=== Énoncé 1 ===
D'après le compte rendu ci-dessous, pourquoi la personne qui l'a rédigé a-t-elle passé un agréable moment avec cet essai sur les bibliothèques ?

=== Extrait source ===
S'interrogeant sur les bibliothèques et leurs propriétaires, Jacques Bonnet propose ici un petit traité sur l'art d'aimer les livres et les problèmes qui en découlent : comment classer ses livres, comment vivre parmi eux, quels rapports entretenir avec les personnages sont autant de questions qui émergent dans ces pages et interrogent le lecteur sur ses propres pratiques.
J'avais adoré La bibliothèque, la nuit d'Alberto Manguel, découvert alors que je préparais mon concours et j'ai voulu revenir sur ces questions de bibliothéconomie et de pratiques de lecteur. Cet essai m'en a donné la possibilité et j'ai éprouvé du plaisir à sa lecture. Moins fouillé et approfondi que l'essai de Manguel, il complète parfaitement cette lecture en proposant une analyse personnelle de l'auteur sur les bibliothèques et les pratiques qui découlent de la lecture. Le style est fluide et très accessible pour quiconque a envie de se pencher sur la question et permet de rentrer facilement dans le raisonnement de Pierre Bonnet. Pour ma part, et parce que j'aime particulièrement les essais traitant des livres et de la lecture - déformation professionnelle - j'ai passé un agréable moment en compagnie des fantômes des bibliothèques évoquées par Pierre Bonnet et j'ai apprécié son hommage aux livres.
"Les livres sont coûteux à l'achat, ne valent rien à la revente, sont hors de prix lorsqu'il faut les retrouver une fois épuisés, sont lourds à porter, prennent la poussière, craignent l'humidité et les souris, sont à partir d'une certaine quantité quasi impossibles à déménager, nécessitent un classement précis pour pouvoir être utilisés et, surtout, dévorent l'espace." (p.16)

=== Entrées fournies ===
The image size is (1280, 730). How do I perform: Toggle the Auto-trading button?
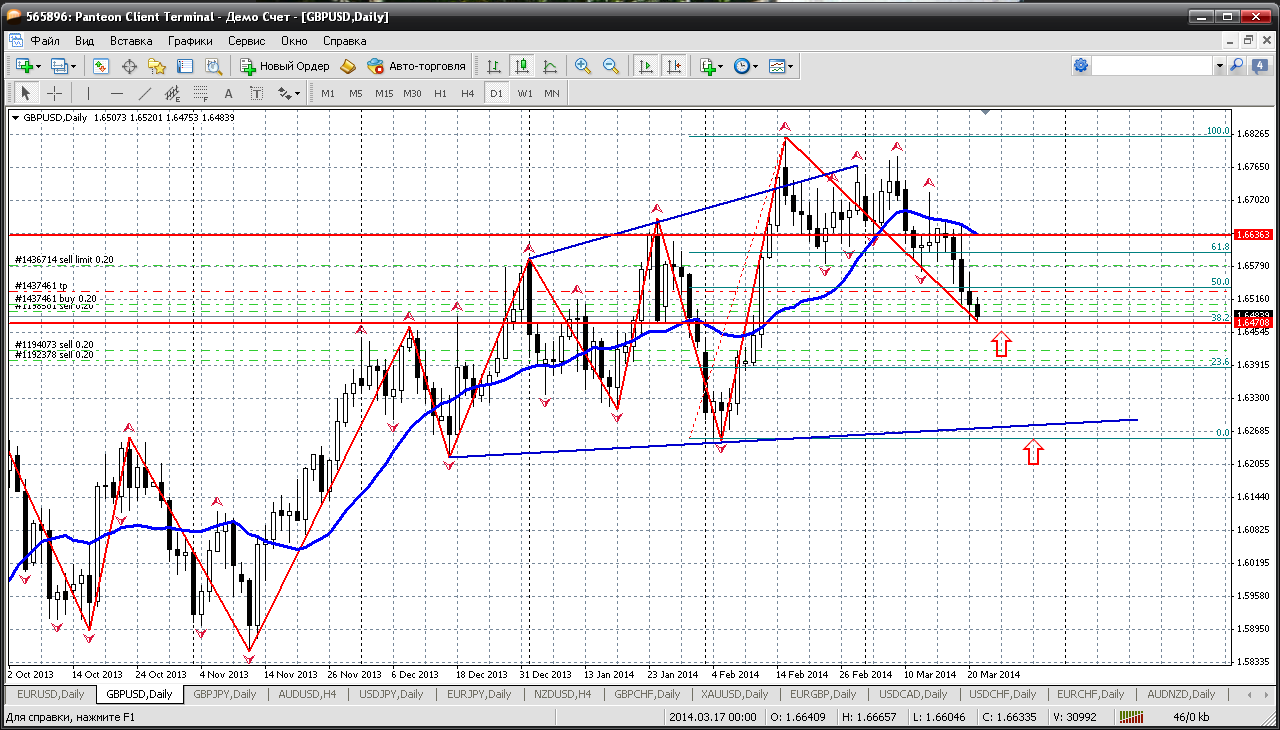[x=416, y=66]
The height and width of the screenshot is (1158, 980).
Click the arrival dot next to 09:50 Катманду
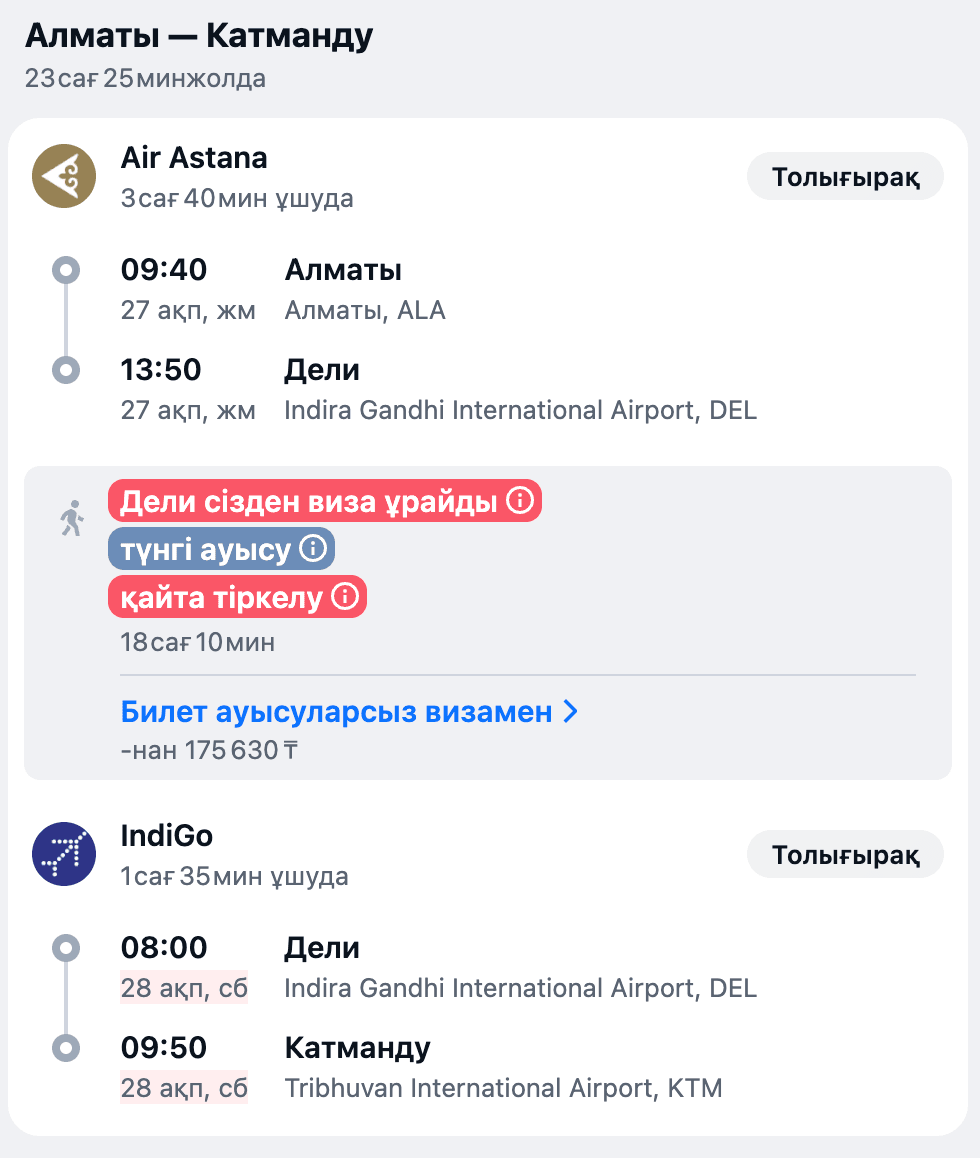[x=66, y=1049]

=== Énoncé 2 ===
Recopiez toutes les entrées en remplaçant "Click" par "Tap" et gardez tout le reste identique. Laissez les images de côté dans votre réponse.

=== Solution détaillée 1 ===
Elle aime particulièrement les essais qui traitent des livres et de la lecture, goût qu'elle attribue à une déformation professionnelle.

=== Solution détaillée 2 ===
The image size is (1280, 730). How do I perform: Toggle the Auto-trading button?
[x=416, y=66]
The height and width of the screenshot is (1158, 980).
Tap the arrival dot next to 09:50 Катманду
[x=66, y=1049]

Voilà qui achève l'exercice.